全社でISO 14001に取り組んだとしても、全ての部署が判で押したように同じ目標に向かって頑張るのは、現実問題として不可能なはずです。
全社上げて「電気は消しましょう」という目標を定めるのではなく、『部署ごと』によりプラスになる環境目標を決め、活動する意味を考えることが必要です。つまり、部署によって「省エネ」の意味が変わってくることを理解しましょう。

●業務の流れを見直して目標達成

では、実際に電気をなるべく削減するためにはどうすればよいでしょうか。
と考えると…やはり「働かない」のが一番です!
とはいえ、先ほども書いたように、働かない、つまり『残業などせず、作業時間を短縮する』と、電気は削減できても、生産量まで落ちてしまいます。

しかし、裏を返せば、残業しなければ効率が落ちるような生産計画を立てているのではないでしょうか。
いきなり「電気を消す」という結論を目標とするのではなく、少しでも作業効率をよくすることをまず考えましょう。

「なぜ、これだけの電気を使うのか」
「なぜ、廃棄物がこれだけ出るのか」


業務の流れを見直し、ムダが出る理由をしっかり考えていくことも、プロジェクトとしてのISO 14001への取り組みのひとつです。

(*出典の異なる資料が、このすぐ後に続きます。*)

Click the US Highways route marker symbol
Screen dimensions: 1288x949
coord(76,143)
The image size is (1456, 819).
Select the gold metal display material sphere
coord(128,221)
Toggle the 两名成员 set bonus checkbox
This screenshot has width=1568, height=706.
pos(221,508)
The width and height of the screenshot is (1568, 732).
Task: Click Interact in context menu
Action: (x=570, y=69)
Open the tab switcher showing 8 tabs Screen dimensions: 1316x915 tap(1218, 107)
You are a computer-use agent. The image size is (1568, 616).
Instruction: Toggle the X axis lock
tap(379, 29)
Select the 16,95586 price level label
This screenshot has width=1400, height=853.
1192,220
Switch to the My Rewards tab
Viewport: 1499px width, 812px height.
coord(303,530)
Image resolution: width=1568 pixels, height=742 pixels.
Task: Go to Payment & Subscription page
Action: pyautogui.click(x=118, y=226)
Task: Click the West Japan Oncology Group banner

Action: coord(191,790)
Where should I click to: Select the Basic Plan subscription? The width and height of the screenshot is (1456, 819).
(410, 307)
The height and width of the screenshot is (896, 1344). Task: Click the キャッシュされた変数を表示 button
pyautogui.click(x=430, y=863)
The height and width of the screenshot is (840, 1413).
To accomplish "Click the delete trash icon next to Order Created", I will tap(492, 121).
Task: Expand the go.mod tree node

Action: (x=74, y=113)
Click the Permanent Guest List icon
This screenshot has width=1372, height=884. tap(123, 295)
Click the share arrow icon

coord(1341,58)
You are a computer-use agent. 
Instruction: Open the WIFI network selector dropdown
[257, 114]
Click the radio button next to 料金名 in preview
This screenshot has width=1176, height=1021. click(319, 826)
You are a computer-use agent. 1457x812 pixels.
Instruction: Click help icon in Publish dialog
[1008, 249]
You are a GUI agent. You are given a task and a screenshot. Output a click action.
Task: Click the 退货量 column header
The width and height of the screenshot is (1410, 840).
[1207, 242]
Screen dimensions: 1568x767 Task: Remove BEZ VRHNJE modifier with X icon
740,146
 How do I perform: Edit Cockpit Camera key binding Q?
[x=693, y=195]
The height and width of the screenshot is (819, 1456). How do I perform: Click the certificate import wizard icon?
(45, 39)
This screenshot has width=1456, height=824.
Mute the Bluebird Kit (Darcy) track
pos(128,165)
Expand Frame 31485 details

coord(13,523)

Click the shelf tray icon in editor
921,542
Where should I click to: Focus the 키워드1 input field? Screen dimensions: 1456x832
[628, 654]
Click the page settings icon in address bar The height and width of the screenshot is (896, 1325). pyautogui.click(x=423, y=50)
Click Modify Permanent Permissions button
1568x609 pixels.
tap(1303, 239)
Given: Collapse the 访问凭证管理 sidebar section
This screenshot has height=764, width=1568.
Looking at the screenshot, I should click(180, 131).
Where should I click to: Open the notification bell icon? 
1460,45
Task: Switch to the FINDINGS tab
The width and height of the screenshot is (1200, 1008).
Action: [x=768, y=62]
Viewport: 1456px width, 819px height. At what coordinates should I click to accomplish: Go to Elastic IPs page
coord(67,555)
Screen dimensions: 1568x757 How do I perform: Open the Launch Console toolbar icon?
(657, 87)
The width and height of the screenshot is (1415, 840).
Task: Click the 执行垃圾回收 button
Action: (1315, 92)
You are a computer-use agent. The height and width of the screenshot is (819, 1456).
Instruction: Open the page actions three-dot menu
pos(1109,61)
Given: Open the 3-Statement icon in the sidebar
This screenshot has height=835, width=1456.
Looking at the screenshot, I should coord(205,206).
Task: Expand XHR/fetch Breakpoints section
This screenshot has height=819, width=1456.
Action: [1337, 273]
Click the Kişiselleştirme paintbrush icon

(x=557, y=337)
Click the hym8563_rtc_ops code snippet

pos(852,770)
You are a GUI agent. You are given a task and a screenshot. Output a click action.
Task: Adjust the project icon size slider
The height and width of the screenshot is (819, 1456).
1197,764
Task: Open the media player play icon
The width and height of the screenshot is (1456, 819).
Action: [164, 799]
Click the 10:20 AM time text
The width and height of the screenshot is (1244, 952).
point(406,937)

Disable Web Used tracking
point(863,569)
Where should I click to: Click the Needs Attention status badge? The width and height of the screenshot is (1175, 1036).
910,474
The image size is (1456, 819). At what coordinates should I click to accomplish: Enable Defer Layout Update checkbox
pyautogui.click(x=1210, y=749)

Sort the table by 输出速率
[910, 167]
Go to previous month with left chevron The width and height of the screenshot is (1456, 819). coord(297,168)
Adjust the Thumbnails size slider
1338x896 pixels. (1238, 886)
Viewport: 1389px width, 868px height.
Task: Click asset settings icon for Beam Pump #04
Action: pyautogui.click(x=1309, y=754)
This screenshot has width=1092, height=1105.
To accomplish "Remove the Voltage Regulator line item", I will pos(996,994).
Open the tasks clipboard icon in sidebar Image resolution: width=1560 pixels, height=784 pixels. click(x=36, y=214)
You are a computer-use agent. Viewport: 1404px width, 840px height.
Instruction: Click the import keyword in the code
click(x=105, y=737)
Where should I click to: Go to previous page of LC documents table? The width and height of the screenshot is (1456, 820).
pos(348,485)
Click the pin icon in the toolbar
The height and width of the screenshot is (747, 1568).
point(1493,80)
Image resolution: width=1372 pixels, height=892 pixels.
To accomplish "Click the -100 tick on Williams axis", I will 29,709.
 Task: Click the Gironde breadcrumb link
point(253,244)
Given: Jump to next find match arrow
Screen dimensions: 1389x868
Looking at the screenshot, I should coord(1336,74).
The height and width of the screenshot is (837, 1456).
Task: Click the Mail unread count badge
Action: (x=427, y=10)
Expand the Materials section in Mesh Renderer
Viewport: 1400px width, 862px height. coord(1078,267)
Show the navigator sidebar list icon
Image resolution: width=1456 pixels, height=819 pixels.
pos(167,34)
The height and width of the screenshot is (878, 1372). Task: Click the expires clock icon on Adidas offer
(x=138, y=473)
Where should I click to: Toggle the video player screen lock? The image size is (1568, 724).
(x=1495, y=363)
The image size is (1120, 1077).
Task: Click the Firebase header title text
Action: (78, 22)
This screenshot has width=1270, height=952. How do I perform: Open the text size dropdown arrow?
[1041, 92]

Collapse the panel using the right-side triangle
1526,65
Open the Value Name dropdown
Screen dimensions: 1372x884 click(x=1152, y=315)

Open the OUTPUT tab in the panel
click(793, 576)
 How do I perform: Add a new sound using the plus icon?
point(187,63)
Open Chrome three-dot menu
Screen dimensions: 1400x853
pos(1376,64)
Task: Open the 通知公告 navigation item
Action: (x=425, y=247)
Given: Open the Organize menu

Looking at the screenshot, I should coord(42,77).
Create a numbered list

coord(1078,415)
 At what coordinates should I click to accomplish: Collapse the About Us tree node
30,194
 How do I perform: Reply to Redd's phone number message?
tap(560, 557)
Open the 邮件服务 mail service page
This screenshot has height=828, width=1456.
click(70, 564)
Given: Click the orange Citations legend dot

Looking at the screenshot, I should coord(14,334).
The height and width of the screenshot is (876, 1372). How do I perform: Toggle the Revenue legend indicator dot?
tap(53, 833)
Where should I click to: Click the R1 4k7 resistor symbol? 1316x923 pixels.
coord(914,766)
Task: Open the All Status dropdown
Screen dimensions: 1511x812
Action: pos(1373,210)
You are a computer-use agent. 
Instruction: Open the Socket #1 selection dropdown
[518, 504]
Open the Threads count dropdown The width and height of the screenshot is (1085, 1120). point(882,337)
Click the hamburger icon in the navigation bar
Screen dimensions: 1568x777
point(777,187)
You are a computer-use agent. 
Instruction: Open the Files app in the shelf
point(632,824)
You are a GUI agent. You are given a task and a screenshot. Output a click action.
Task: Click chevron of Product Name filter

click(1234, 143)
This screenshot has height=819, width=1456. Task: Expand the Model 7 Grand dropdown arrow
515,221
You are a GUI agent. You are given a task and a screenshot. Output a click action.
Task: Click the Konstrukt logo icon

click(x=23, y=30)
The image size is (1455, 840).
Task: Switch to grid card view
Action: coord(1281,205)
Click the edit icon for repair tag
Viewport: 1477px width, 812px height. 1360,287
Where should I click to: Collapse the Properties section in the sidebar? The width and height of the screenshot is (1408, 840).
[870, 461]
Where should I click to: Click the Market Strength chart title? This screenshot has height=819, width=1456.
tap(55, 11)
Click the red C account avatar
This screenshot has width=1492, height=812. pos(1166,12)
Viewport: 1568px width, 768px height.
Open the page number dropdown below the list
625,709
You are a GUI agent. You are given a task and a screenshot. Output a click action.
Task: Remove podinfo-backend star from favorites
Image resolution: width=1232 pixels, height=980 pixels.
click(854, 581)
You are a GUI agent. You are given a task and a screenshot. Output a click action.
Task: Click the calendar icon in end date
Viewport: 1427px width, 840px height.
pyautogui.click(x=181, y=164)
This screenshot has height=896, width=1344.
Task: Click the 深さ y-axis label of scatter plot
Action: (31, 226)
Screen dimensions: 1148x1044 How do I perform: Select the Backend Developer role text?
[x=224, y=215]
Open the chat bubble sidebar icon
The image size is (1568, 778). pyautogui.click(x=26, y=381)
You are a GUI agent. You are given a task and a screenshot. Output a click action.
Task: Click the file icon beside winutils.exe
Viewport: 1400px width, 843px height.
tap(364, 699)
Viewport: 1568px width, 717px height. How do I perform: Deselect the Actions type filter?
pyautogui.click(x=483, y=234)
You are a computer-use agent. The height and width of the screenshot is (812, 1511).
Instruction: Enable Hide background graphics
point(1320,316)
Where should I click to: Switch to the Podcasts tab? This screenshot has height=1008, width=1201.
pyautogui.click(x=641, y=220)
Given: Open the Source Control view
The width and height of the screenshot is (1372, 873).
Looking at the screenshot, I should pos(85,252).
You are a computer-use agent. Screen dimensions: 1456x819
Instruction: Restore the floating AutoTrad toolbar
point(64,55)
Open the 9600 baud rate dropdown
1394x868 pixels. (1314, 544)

経営あっての環境目標ですから、目標のための『目標』、数値上だけの『達成』は意味がありません。環境、環境といいながら、会社の業績が悪化するようでは、意味がありません。環境を大切にしつつ、業務はしっかり行ない、利益も上げていく、そこまで考えるということが、ISO 14001を『プロジェクト』として考えるということです。